*** Begin section ***

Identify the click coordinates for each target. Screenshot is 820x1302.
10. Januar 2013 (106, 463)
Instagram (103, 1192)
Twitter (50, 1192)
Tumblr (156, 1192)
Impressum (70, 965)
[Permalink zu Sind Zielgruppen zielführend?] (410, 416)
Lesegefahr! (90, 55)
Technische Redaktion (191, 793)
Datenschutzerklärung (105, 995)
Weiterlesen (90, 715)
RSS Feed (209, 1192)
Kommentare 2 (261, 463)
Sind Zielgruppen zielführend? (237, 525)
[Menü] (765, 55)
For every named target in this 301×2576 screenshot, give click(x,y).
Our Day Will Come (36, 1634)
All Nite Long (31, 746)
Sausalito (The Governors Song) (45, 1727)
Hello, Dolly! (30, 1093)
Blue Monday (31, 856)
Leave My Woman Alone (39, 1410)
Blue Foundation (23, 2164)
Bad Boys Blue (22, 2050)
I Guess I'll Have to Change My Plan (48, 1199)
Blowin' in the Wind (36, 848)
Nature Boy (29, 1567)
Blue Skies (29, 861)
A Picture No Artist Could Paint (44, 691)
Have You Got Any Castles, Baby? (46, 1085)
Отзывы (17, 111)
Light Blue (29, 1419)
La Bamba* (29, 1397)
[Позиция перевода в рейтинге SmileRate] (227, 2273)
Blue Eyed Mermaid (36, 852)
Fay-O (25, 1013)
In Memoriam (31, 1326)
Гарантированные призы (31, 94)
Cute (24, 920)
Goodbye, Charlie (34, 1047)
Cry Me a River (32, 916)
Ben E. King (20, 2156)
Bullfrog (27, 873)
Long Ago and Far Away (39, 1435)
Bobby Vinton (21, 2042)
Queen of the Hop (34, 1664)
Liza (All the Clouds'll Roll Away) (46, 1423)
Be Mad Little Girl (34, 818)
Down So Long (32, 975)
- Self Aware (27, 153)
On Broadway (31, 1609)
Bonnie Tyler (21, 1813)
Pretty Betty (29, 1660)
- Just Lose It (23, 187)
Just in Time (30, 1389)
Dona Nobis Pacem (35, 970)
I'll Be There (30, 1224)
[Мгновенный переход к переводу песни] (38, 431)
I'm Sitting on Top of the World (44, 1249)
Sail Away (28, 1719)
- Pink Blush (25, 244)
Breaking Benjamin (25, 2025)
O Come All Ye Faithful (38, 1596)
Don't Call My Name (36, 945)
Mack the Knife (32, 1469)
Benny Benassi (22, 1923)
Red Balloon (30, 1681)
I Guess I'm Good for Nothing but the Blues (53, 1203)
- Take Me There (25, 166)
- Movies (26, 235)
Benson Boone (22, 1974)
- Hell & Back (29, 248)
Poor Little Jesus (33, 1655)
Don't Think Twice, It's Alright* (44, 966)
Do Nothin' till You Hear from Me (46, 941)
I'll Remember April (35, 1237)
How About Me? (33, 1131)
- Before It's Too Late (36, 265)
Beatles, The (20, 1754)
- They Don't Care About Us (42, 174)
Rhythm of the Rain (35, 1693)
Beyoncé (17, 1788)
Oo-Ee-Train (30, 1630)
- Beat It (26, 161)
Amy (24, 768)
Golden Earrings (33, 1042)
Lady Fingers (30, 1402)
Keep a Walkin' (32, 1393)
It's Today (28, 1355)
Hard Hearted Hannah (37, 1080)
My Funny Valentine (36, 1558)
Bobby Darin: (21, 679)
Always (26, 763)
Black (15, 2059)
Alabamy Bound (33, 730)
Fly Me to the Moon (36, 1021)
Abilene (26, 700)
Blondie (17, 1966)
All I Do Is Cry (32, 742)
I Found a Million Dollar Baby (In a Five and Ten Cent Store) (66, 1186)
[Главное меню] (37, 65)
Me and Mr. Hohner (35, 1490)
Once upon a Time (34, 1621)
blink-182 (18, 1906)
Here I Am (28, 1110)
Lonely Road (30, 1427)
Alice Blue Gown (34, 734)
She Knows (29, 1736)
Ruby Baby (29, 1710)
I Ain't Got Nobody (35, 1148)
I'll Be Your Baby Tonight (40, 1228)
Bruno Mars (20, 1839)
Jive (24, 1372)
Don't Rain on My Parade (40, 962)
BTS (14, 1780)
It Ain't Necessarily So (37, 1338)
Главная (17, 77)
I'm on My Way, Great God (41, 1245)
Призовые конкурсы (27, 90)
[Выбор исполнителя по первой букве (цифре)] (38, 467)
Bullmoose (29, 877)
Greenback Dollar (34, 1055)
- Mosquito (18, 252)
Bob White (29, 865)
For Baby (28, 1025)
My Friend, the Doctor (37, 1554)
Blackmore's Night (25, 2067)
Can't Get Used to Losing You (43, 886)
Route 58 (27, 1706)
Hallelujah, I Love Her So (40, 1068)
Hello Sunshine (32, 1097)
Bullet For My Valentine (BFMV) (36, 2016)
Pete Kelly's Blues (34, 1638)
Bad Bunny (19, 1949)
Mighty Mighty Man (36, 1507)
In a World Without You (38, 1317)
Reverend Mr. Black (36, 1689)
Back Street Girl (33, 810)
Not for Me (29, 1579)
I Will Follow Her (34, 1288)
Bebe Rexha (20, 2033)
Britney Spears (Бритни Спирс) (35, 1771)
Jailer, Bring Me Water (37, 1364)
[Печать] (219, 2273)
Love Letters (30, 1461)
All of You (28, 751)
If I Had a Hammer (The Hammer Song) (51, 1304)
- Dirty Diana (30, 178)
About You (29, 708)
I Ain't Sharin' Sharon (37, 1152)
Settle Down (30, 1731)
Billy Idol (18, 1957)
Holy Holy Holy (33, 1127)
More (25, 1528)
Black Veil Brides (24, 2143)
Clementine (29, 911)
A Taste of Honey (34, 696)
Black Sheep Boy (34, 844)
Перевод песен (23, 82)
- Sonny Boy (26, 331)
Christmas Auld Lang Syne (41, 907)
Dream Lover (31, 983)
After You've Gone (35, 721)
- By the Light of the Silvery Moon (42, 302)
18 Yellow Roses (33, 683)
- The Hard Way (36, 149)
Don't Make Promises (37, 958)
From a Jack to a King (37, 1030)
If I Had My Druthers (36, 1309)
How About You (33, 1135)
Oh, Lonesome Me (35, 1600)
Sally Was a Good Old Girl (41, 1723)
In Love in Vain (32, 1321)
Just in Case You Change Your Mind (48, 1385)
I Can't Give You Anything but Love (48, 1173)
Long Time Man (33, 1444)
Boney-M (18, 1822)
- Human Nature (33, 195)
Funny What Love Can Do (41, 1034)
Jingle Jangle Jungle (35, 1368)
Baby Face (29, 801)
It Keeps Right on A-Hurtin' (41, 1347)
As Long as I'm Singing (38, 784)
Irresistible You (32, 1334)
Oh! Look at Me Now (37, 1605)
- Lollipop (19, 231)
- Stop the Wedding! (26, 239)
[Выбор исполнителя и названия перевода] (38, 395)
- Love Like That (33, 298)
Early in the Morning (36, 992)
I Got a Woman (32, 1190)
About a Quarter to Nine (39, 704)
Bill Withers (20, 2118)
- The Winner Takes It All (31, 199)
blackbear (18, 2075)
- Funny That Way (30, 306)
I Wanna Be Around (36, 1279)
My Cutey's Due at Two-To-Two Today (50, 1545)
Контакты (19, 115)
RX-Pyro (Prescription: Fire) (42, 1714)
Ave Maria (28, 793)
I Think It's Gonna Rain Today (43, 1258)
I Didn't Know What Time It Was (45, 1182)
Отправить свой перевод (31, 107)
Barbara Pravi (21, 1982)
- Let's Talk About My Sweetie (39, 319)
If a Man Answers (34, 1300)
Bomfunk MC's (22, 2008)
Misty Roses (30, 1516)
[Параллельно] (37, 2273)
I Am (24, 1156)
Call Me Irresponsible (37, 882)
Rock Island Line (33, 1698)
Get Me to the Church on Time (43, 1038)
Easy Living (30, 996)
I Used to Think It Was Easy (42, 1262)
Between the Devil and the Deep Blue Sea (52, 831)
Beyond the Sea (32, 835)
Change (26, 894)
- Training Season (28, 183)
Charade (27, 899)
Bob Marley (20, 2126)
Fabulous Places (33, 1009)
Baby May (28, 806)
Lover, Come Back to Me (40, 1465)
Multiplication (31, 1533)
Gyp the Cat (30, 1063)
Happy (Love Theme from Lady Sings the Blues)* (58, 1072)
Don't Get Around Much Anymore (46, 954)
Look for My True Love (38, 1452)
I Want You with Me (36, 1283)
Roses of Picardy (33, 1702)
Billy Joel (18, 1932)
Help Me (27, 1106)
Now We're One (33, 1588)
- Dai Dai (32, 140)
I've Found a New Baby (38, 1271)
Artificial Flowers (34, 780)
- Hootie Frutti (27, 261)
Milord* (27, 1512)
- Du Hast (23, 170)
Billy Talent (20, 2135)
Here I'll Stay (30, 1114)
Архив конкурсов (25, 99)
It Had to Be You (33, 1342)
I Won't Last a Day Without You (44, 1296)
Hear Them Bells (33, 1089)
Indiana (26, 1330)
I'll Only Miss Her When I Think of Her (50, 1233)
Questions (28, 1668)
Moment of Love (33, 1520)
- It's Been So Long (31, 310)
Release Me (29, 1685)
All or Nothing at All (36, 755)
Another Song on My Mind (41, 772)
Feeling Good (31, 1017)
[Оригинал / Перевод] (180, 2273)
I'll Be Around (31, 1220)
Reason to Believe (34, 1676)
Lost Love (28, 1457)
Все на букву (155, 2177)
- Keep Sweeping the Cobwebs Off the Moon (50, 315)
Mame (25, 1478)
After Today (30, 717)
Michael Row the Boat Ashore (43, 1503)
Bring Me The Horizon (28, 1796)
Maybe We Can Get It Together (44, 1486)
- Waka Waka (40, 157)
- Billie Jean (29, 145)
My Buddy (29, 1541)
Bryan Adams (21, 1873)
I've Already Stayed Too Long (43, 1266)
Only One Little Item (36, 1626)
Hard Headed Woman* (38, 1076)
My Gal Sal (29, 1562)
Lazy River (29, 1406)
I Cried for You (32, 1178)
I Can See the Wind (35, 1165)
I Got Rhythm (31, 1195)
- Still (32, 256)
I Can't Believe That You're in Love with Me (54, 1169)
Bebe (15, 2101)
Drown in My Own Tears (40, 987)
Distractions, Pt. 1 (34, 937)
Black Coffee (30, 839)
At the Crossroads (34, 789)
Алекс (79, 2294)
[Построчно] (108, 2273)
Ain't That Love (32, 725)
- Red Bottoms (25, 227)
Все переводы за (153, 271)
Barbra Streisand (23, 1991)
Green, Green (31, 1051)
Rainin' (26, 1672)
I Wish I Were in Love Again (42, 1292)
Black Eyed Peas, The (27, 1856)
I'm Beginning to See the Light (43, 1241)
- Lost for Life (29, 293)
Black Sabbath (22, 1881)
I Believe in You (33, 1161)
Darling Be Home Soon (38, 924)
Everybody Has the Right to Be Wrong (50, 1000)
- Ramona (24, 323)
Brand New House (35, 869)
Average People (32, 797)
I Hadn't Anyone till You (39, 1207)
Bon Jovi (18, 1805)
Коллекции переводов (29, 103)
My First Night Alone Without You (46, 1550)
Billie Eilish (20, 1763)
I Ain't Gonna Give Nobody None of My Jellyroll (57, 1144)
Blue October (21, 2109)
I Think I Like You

*** End section ***

> _Your task_
There is a run of lines above from the one with "Boney-M (18, 1822)" to the one with "- Stop the Wedding! (26, 239)"; print exactly that run, both ends included, and nothing else.

> _Written response_
Boney-M (18, 1822)
- Human Nature (33, 195)
Funny What Love Can Do (41, 1034)
Jingle Jangle Jungle (35, 1368)
Baby Face (29, 801)
It Keeps Right on A-Hurtin' (41, 1347)
As Long as I'm Singing (38, 784)
Irresistible You (32, 1334)
Oh! Look at Me Now (37, 1605)
- Lollipop (19, 231)
- Stop the Wedding! (26, 239)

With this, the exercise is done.